**Requirements**.
Lay out the records below as a numbered list, one line per item, omitting blank lines. Include every record.

##### Provided material

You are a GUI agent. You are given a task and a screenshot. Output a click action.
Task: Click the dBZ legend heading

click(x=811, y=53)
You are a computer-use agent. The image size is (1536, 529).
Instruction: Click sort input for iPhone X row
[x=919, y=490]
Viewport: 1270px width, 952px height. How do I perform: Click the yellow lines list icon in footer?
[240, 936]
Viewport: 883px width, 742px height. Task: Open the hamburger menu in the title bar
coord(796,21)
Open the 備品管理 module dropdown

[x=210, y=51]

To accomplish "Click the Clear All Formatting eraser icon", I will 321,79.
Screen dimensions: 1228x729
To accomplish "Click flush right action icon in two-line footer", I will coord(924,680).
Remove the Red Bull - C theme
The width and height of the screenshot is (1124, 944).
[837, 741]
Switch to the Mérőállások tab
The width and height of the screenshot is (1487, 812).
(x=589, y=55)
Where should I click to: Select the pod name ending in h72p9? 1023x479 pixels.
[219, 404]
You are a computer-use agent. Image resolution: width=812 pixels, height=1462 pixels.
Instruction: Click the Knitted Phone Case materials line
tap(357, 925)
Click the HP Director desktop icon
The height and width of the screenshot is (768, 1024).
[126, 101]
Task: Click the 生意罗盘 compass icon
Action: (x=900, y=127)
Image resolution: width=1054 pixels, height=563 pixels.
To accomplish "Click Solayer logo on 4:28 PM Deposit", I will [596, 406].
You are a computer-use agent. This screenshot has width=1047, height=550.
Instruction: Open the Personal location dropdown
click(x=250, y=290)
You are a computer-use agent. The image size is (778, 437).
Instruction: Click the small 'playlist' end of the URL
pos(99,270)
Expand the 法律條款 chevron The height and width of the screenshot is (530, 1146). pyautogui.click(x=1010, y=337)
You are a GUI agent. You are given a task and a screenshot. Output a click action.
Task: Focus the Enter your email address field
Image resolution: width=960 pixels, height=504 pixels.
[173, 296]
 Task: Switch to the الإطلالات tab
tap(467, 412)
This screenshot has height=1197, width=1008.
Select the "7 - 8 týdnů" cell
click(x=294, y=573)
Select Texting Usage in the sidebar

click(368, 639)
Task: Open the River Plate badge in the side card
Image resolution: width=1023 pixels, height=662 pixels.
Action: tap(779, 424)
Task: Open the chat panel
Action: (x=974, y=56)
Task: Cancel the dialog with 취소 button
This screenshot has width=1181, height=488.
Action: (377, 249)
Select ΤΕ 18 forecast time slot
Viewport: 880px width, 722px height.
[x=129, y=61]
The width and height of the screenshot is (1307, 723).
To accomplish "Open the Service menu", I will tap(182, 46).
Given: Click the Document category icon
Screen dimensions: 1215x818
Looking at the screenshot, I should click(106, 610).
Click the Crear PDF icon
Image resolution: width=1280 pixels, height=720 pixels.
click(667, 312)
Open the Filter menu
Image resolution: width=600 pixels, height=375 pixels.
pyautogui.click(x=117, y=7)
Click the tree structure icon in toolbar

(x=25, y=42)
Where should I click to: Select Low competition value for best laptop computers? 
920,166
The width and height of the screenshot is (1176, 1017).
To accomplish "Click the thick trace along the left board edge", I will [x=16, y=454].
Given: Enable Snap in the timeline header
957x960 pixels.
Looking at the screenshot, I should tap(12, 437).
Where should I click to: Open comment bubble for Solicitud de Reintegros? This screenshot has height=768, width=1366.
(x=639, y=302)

##########

**The reply**.
1. You are a GUI agent. You are given a task and a screenshot. Output a click action.
2. Task: Click the dBZ legend heading
3. click(x=811, y=53)
4. You are a computer-use agent. The image size is (1536, 529).
5. Instruction: Click sort input for iPhone X row
6. [x=919, y=490]
7. Viewport: 1270px width, 952px height. How do I perform: Click the yellow lines list icon in footer?
8. [240, 936]
9. Viewport: 883px width, 742px height. Task: Open the hamburger menu in the title bar
10. coord(796,21)
11. Open the 備品管理 module dropdown
12. [x=210, y=51]
13. To accomplish "Click the Clear All Formatting eraser icon", I will 321,79.
14. Screen dimensions: 1228x729
15. To accomplish "Click flush right action icon in two-line footer", I will coord(924,680).
16. Remove the Red Bull - C theme
17. The width and height of the screenshot is (1124, 944).
18. [837, 741]
19. Switch to the Mérőállások tab
20. The width and height of the screenshot is (1487, 812).
21. (x=589, y=55)
22. Where should I click to: Select the pod name ending in h72p9? 1023x479 pixels.
23. [219, 404]
24. You are a computer-use agent. Image resolution: width=812 pixels, height=1462 pixels.
25. Instruction: Click the Knitted Phone Case materials line
26. tap(357, 925)
27. Click the HP Director desktop icon
28. The height and width of the screenshot is (768, 1024).
29. [126, 101]
30. Task: Click the 生意罗盘 compass icon
31. Action: (x=900, y=127)
32. Image resolution: width=1054 pixels, height=563 pixels.
33. To accomplish "Click Solayer logo on 4:28 PM Deposit", I will [596, 406].
34. You are a computer-use agent. This screenshot has width=1047, height=550.
35. Instruction: Open the Personal location dropdown
36. click(x=250, y=290)
37. You are a computer-use agent. The image size is (778, 437).
38. Instruction: Click the small 'playlist' end of the URL
39. pos(99,270)
40. Expand the 法律條款 chevron The height and width of the screenshot is (530, 1146). pyautogui.click(x=1010, y=337)
41. You are a GUI agent. You are given a task and a screenshot. Output a click action.
42. Task: Focus the Enter your email address field
43. Image resolution: width=960 pixels, height=504 pixels.
44. [173, 296]
45.  Task: Switch to the الإطلالات tab
46. tap(467, 412)
47. This screenshot has height=1197, width=1008.
48. Select the "7 - 8 týdnů" cell
49. click(x=294, y=573)
50. Select Texting Usage in the sidebar
51. click(368, 639)
52. Task: Open the River Plate badge in the side card
53. Image resolution: width=1023 pixels, height=662 pixels.
54. Action: tap(779, 424)
55. Task: Open the chat panel
56. Action: (x=974, y=56)
57. Task: Cancel the dialog with 취소 button
58. This screenshot has width=1181, height=488.
59. Action: (377, 249)
60. Select ΤΕ 18 forecast time slot
61. Viewport: 880px width, 722px height.
62. [x=129, y=61]
63. The width and height of the screenshot is (1307, 723).
64. To accomplish "Open the Service menu", I will tap(182, 46).
65. Given: Click the Document category icon
66. Screen dimensions: 1215x818
67. Looking at the screenshot, I should click(106, 610).
68. Click the Crear PDF icon
69. Image resolution: width=1280 pixels, height=720 pixels.
70. click(667, 312)
71. Open the Filter menu
72. Image resolution: width=600 pixels, height=375 pixels.
73. pyautogui.click(x=117, y=7)
74. Click the tree structure icon in toolbar
75. (x=25, y=42)
76. Where should I click to: Select Low competition value for best laptop computers? 
77. 920,166
78. The width and height of the screenshot is (1176, 1017).
79. To accomplish "Click the thick trace along the left board edge", I will [x=16, y=454].
80. Given: Enable Snap in the timeline header
81. 957x960 pixels.
82. Looking at the screenshot, I should tap(12, 437).
83. Where should I click to: Open comment bubble for Solicitud de Reintegros? This screenshot has height=768, width=1366.
84. (x=639, y=302)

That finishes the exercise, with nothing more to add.